Stored items:
........

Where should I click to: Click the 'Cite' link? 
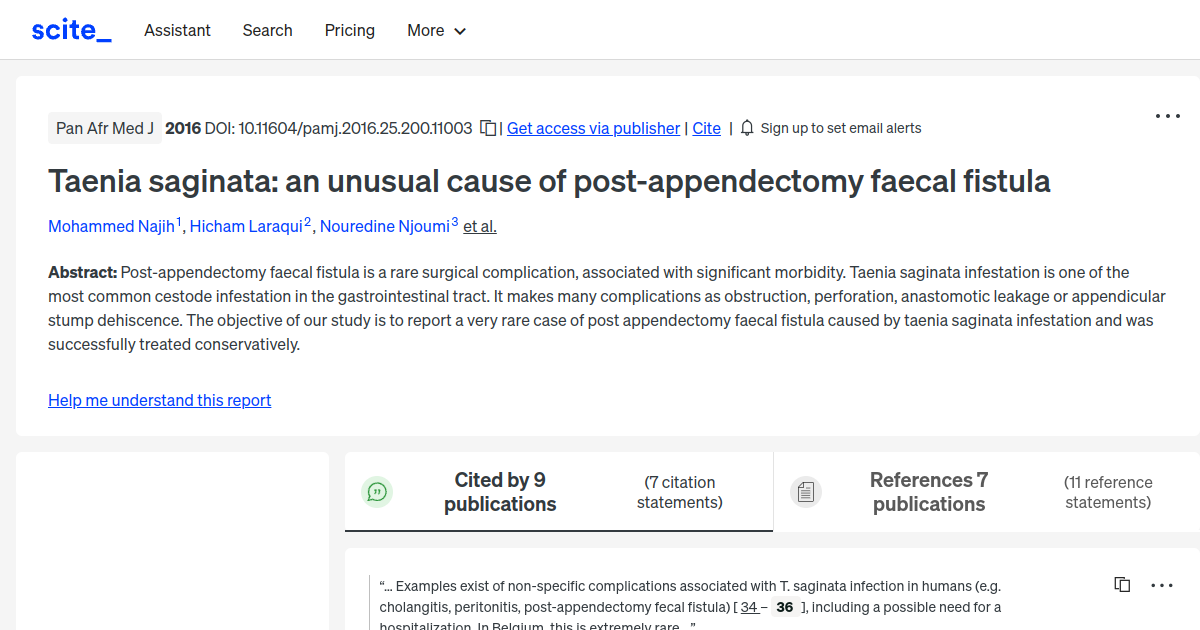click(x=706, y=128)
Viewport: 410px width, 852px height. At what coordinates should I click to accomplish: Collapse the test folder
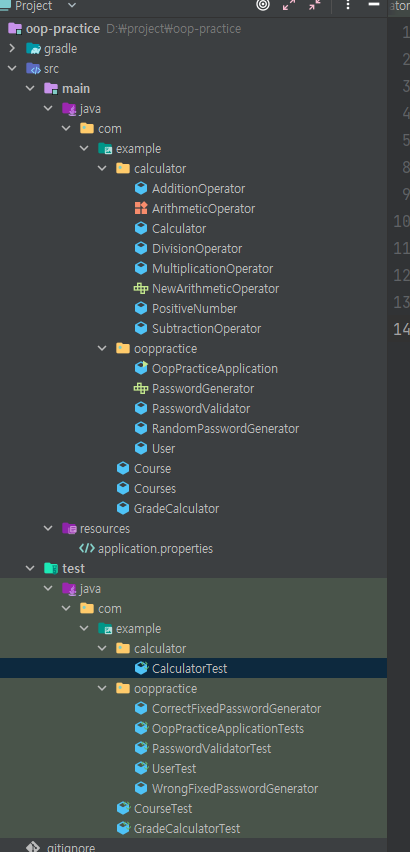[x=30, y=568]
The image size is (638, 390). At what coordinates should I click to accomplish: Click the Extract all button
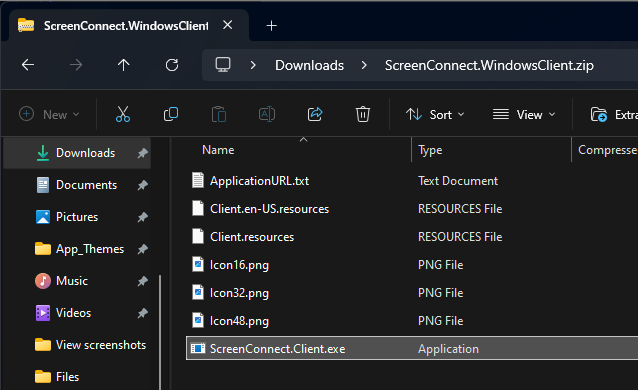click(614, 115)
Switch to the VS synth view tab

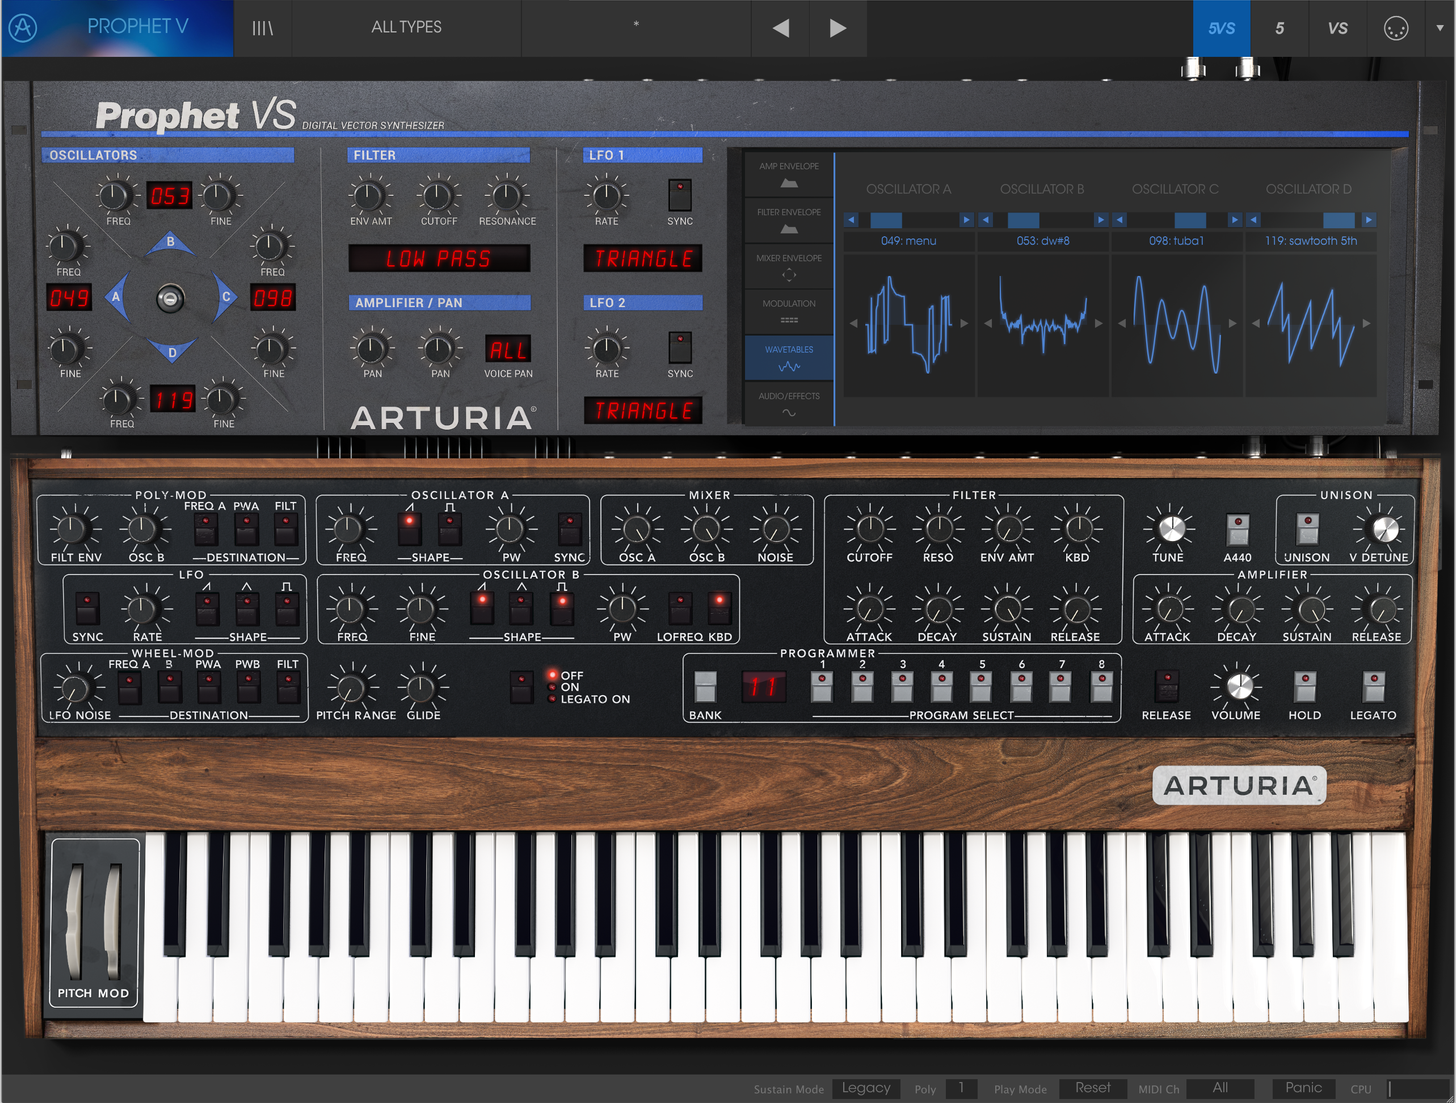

........

### Task to complete
The response should be the lines from the one containing "Viewport: 410px width, 852px" through the final line of the records, reproduced exactly and with every picture left out.

### Answer for the task
Viewport: 410px width, 852px height. At what coordinates should I click to accomplish: Collapse the test folder
[x=30, y=568]
The image size is (638, 390). At what coordinates should I click to accomplish: Click the Extract all button
click(614, 115)
Switch to the VS synth view tab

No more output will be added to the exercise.